I Once Was Lost

After searching for a space in Andersonville for a year and a half, Amy Morton (Mirador, Blue Room) found what will be Found (1631 Chicago Ave., Evanston, no phone yet) nearer to her home in Evanston. The space will sport decor inspired by the 1920s to 1950s, described in greater detail in this Q&A at chicagomag.com. The locally focused menu ranges from drink-and-a-bite options to once-a-week-type meals. The name also refers to Morton’s sense of purpose, which she plans to demonstrate by hiring for entry-level positions from “marginalized communities.” She plans to found Found in October.


Faster, Higher, Tastier

After giving up on a career path toward architecture, Erika Stone-Miller drafted several business plans that didn’t really inspire her: a tea company, a fresh baby food company, an American tapas restaurant. All the while, she made kooky ice cream, in flavors like garlic and tomato-basil, for her friends’ parties—but as a hobby. It didn’t click until someone told her she should do it for a living, and two years later, her food truck, Ice3 (that is, Ice Cubed), skated onto the streets July 19. (Follow it here.) Because Stone-Miller drives the truck, she needed to hire a chef. She used a three-step process. First, “I put an ad on Craigslist: ‘Slightly crazy ice cream chefs needed,’” she says. She got 70 responses, interviewed 25, and then invited ten to an ice-cream-off she called the Ice Cream Olympics. The gold medalist, Adam Harralson (The Gage, Henri), made rosemary ice cream with plum cake, plum butter, and walnuts. On the truck, most pops cost $3.50 or $5, but Harralson created a $9 layered ice pop called the Prix Fixe that takes buyers through a five-course meal—prosecco, arugula and beet salad, prosciutto, veal ragoût with tomato confit, and tiramisu. We’re not going to lie—we may be more excited about this win than Matt Grevers’s backstroke gold.

# WHAT YOU NEED TO DO
1. Return the entries verbatim, starting with the line that contains "You are a computer-use agent." and running through the last of the entries, with both ends included. Omit the pictures from your answer.
2. Take the restaurant news column further, picking up after its final sentence.

Entries from a collection
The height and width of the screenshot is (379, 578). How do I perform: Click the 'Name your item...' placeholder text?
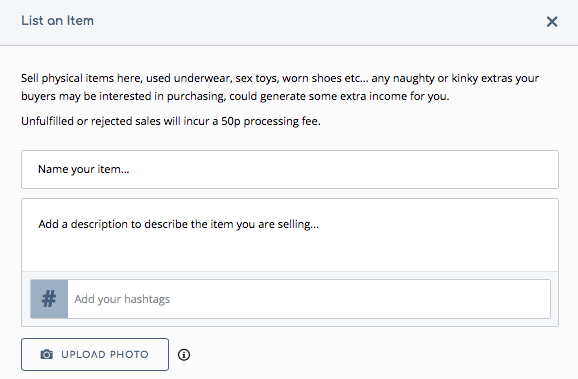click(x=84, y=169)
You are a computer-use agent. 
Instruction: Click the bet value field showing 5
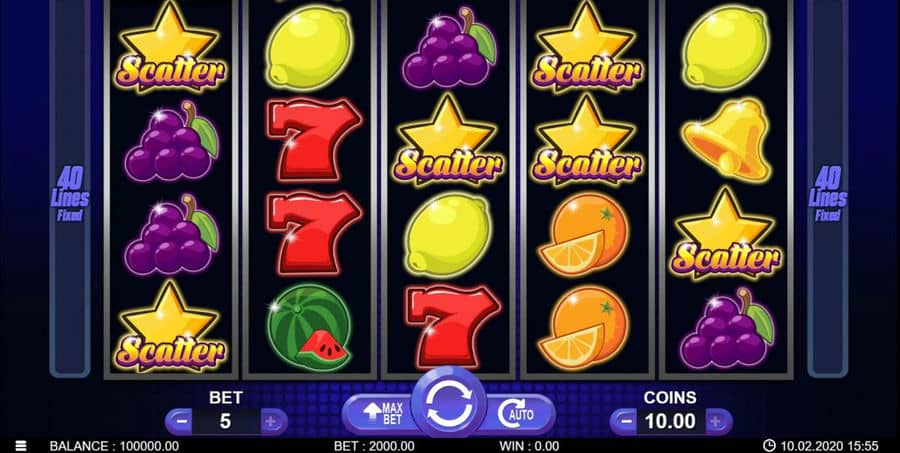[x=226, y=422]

# RESULTS FOR THE EXERCISE
1.
You are a computer-use agent. 
Instruction: Click the bet value field showing 5
[x=226, y=422]

2.
“Cheese—milk’s leap toward immortality.” —Clifton Fadiman (1904–1999), American intellectual, author, editor, and radio and television personality


Grand Dutchless

Vincent (1475 W. Balmoral Ave., 773-334-7168) began life as a Dutch restaurant under the chef/owner Joncarl Lachman. When he left the business, the chef Chrissy Camba took over the kitchen amid conversion to a more general European bistro, and Camba’s old boss from Sage Grille in Highwood, Adam Grandt, was hired as her sous chef. Now Camba has left and Grandt takes top toque. “Vincent and I are a very good match,” Grandt says. “It will be home for a while.” New menu items include a pork belly BLT-style sandwich with tomato-bacon jam, frisée, red onion, Parmesan, and warm bacon vinaigrette on crostini. A few remnants of the Dutch past remain, including mussels (serendipitously, Grandt’s coconut-curry mussels from Sage Grille fit right in) and the pea soup snert. Vincent was named after Van Gogh, a paragon of Dutchness, but now that only a few Dutch elements remain, the conceptual link is mostly severed. So we guess Vincent the restaurant is to Van Gogh as Van Gogh was to his ear.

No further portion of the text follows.